Na época das eleições em 1989, que foram apenas parcialmente livres mas mesmo assim vistas como uma vitória do Solidariedade, Bartoszewski tinha 67, já passado da idade de se aposentar. Mas ele estava apenas começando, embarcando em sua nova carreira como diplomata — primeiro como embaixador na Áustria e depois como o ministro do exterior sob dois diferentes governos poloneses, em 1995 e novamente de 2000 a 2001.
Ele havia conseguido uma aposentadoria bem movimentada, escrevendo livros e participando de comissões, como o Conselho Internacional de Auschwitz, do qual é presidente. Mas o governo nacionalista do premiê Jaroslaw Kaczynski, e de seu irmão gêmeo, o atual presidente, Lech Kaczynski, o trouxe de volta à briga.
Ele se tornou um violento crítico e expressou-se contra eles antes das eleições em outubro passado. Mais tarde, o novo primeiro ministro ofereceu tornar Bartoszewski ministro do exterior novamente. Ele recusou em favor de seu ex-representante, Radek Sikorski, mas concordou em assumir um papel especial de consultoria.
“Decidi voltar apesar de minha idade por estar convencido de que algo poderia ser feito”, diz ele.
Fale com especialistas e observadores nas relações Polônia-Alemanha, e seu nome é invariavelmente o primeiro a aparecer nas discussões sobre o degelo no relacionamento surgido desde que o novo governo assumiu o posto no ano passado.

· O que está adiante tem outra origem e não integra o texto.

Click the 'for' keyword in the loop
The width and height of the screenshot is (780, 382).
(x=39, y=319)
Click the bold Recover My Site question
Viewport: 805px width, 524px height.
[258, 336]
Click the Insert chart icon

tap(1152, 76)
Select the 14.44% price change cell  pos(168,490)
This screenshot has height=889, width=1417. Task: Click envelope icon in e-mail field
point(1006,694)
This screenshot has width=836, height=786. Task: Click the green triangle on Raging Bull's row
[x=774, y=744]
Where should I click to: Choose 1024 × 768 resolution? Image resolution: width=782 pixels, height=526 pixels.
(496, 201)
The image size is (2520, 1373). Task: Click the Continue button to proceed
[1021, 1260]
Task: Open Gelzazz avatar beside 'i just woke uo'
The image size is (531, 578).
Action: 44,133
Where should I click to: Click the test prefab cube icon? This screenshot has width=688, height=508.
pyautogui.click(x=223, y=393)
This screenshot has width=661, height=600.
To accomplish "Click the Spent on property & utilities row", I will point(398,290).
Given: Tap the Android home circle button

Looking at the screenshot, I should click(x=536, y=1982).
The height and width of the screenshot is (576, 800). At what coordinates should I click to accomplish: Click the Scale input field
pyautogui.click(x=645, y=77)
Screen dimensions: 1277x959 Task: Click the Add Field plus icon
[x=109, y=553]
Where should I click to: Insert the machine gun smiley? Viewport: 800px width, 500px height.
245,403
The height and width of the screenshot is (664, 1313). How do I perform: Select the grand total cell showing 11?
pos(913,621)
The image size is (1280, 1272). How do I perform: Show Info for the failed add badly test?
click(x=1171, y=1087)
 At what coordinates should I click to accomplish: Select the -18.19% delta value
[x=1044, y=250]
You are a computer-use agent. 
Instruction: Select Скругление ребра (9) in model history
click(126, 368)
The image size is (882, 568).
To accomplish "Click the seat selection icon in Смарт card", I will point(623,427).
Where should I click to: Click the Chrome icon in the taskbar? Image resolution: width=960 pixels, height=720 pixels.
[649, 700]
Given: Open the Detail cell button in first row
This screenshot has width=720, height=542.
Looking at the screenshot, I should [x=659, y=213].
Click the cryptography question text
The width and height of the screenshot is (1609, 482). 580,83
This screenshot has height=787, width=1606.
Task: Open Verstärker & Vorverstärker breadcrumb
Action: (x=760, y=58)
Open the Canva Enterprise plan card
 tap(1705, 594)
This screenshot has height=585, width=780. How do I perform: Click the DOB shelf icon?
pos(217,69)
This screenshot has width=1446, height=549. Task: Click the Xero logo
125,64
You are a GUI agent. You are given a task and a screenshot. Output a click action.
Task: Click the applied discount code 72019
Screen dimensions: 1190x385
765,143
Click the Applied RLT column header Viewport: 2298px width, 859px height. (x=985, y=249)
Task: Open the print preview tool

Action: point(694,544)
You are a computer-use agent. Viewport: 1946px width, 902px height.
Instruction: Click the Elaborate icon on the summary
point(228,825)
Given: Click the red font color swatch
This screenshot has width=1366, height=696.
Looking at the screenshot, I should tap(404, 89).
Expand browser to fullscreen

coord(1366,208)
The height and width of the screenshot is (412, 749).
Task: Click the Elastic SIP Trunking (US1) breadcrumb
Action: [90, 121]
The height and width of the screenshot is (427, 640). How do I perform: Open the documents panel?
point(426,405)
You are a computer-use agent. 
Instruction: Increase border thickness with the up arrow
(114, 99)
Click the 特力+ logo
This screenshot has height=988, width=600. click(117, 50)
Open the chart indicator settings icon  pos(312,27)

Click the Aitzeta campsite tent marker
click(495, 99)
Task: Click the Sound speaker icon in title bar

“É uma política pessoal completamente nova”, diz Gesine Schwan, seu colega e coordenador de relações alemãs-polonesas pelo governo alemão, e agora candidato à presidência pelos social-democratas.
Bartoszewski não mostra sinais de desacelerar, dizendo que planeja publicar cinco livros nos próximos anos, um dos quais contendo 100 biografias curtas de pessoas famosas que ele conheceu. Ele diz que seus muitos projetos o motivam a continuar trabalhando enquanto pode.
“O que mais alguém poderia pedir?” diz ele, antes de pegar sua bengala e se dirigir a uma reunião com o embaixador polonês na Alemanha e, depois nesta mesma tarde, com o chanceler da Alemanha, a própria Angela Merkel.